* _CHECK YOUR UNDERSTANDING_
1. Revise the part of The Happening review starting at "Though the conceit" and ending at "for his life.", changing "binoculars" to "telescopes".
2. Sum up the review of The Happening in two sentences.

* _TEXT SECTION_
*** Begin section ***

M. Night Shyamalan never really made violent horror movies. He’s uncomfortable with violence, and most of his movies reflect this discomfort by cutting away from the violence or excluding it altogether. His breakout film, The Sixth Sense, uses his and our aversion to horrific violence to create a twist built upon the desire we have for continuity. Instead of showing us the violence inherent in horror movies, most of Shyamalan’s thrillers rely on the potential for that violence lurking around the corner, in the background, or in the woods. Even his 2015 film, The Visit, he relies on tension built by the expectations of doddering old people and something weird going on.
The Happening is M. Night Shyamalan’s foray into R-Rated violence. And, boy is he not comfortable with it at all. The violence in The Happening isn’t even person-to-person violence. It’s a string of suicides using a variety of imaginatively silly manners that allow a range of explicit graphic details. At the beginning, some lady stabs herself with a knitting needle, but then some people fall bloodlessly from a construction site. There is no twist reason in The Happening. This is all because of a mysterious suicide toxin released by the plants to cause people to kill themselves. The plants have decided, en masse, that they’re fed up with the pollution and now we all have to die.
Though the conceit is a bit thin and silly, the reason The Happening stays on many cult film lovers lists is just how uncomfortable Shyamalan is with his own movie, and the lengths he goes to avoid stabbing the audience in the soul. After we see a graphic suicide by lion, Shyamalan soothes us with a couple of hot-dog-obsessed weirdos who carry around binoculars they use to spy on their neighbors. To distract us from the bodies hanging in the trees, Shyamalan has the math teacher (John Leguizamo) try to soothe us by giving us a pop math quiz about exponential equations. Shortly after a bunch of people die, Mark Wahlberg, a science teacher who hilariously tells his students that things happen for no reason, talks to a plastic tree at a model home to beg for his life.
This would all be amusing if Shyamalan wasn’t so deadly serious about it. And, because he’s so serious about his ridiculous plot points, the seriousness takes on a black comedy effect. Zooey Deschanel (500 Days of Summer) feels extremely guilty for sharing tiramisu with a romantic co-worker, which blows up into a big subplot for the whole movie…over tiramisu. John Leguizamo, the only actor who truly knows what movie he’s in, constantly shoots her looks that condemn her for having tiramisu with a guy. By the time you get to the military guy whose idea of swearing is saying “Cheese and Crackers,” the whole audience is rolling in aisles.
This dichotomy of graphic violence and childlike innocence gives this R-rated movie an identity crisis. Is it trying to be the adult horror movie it wants to be, or is it pure naivete on full display? Is Shyamalan putting us on, or does he truly mean all of this? Whatever it is, this profoundly silly movie is a must watch for any lovers of the true bafflements of the 00s.

*** End section ***

* _DATA EXCERPTS_

*** Begin section ***

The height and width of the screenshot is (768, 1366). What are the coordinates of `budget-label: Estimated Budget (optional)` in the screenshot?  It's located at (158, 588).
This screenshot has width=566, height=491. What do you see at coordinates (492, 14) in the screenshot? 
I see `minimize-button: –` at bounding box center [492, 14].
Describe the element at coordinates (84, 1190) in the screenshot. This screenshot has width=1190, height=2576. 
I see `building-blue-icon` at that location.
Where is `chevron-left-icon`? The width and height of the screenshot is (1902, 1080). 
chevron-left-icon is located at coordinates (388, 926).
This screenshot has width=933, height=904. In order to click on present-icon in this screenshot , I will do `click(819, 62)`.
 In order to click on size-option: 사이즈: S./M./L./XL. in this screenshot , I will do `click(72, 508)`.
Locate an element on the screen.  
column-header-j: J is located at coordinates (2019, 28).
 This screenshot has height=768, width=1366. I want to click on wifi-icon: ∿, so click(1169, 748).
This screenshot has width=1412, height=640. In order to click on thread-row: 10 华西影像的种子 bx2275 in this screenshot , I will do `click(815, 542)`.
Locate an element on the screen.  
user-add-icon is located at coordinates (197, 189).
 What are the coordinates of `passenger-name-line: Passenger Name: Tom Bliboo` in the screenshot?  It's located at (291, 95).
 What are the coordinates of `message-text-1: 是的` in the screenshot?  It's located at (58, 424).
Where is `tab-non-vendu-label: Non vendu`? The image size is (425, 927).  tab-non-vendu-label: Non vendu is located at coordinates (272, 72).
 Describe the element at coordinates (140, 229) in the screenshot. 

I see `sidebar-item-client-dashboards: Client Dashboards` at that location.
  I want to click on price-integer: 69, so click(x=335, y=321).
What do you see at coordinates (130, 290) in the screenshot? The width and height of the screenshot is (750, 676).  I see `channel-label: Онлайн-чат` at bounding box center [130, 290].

*** End section ***

* _EXERCISE RESULTS_
1.
Though the conceit is a bit thin and silly, the reason The Happening stays on many cult film lovers lists is just how uncomfortable Shyamalan is with his own movie, and the lengths he goes to avoid stabbing the audience in the soul. After we see a graphic suicide by lion, Shyamalan soothes us with a couple of hot-dog-obsessed weirdos who carry around telescopes they use to spy on their neighbors. To distract us from the bodies hanging in the trees, Shyamalan has the math teacher (John Leguizamo) try to soothe us by giving us a pop math quiz about exponential equations. Shortly after a bunch of people die, Mark Wahlberg, a science teacher who hilariously tells his students that things happen for no reason, talks to a plastic tree at a model home to beg for his life.

2. The Happening is M. Night Shyamalan's try at R-rated violence, a string of suicides caused by a toxin that plants release because they are fed up with pollution, yet he is so uneasy with that violence that he keeps softening it with odd distractions. Because he treats his ridiculous plot points so seriously, the movie turns into a black comedy with an identity crisis, and the reviewer calls it a must-watch for lovers of the true bafflements of the 00s.